Figure 22: Difference in accuracy with one in-context example and correct labels vs with one in-context example and flipped labels. Standard errors are below 1.58% everywhere.
  1. This project page provides an overview of the results. The code and data are available at this https URL and this https URL.
  2. For the exact model names see Appendix A.1. We also experimented with Gemma-3-1b-it, Olmo-3-7B-Instruct, Qwen3-4B-Instruct-2507, Qwen3-8B, and Qwen3-30B-A3B-Instruct-2507, but did not find enough variance in the results to justify allocating compute resources for all of them.
  3. To exclude that our results might be polluted because \(M\) memorized WikiText-103, we repeated the experiments by sampling the target sentences from two other pools: one synthetic dataset generated by Claude Opus 4.1, and one synthetic dataset generator built by us. In either case, we have not recorded appreciable difference in the results.
  4. We note that applying dropout at the output of the Attention and of the MLP components before the residual connection is closely related to one of the three ways dropout is applied in Vaswani et al. [2017, Sec 5.4], see Appendix A.3 for details.
  5. For some models, we re-ran this experiment so as to provide more granularity on the 𝓍-axis where the accuracy shifted too abruptly. For Olmo3.1-32B (which sometimes answers “neither”) we obtained \( p_{\min} \) by comparing the relative accuracy of the correct answer to its alternative.
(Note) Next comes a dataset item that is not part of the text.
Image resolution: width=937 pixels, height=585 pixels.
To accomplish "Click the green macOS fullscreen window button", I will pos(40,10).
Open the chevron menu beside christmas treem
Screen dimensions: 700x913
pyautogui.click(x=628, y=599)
  6. The value \( \sigma_{\max} \) associated with Olmo3.1-32B does not fall in the range \( [0.0, 0.5] \). We therefore test Olmo3.1-32B on more values, see the results in Appendix A.6.
  7. Observe that the case with zero examples coincides with the zero-shot experiment presented in §5, modulo a minimal rephrasing of the first sentence in the prompt.
  8. In Stroop’s classical psychological experiment, participants are given a list of color words printed in different colors (e.g., blue, white, orange), and asked to list the corresponding colors rather than reading words (e.g., green, red, blue). It is uniformly observed that literate participants are much slower and make more mistakes when the labels are wrong.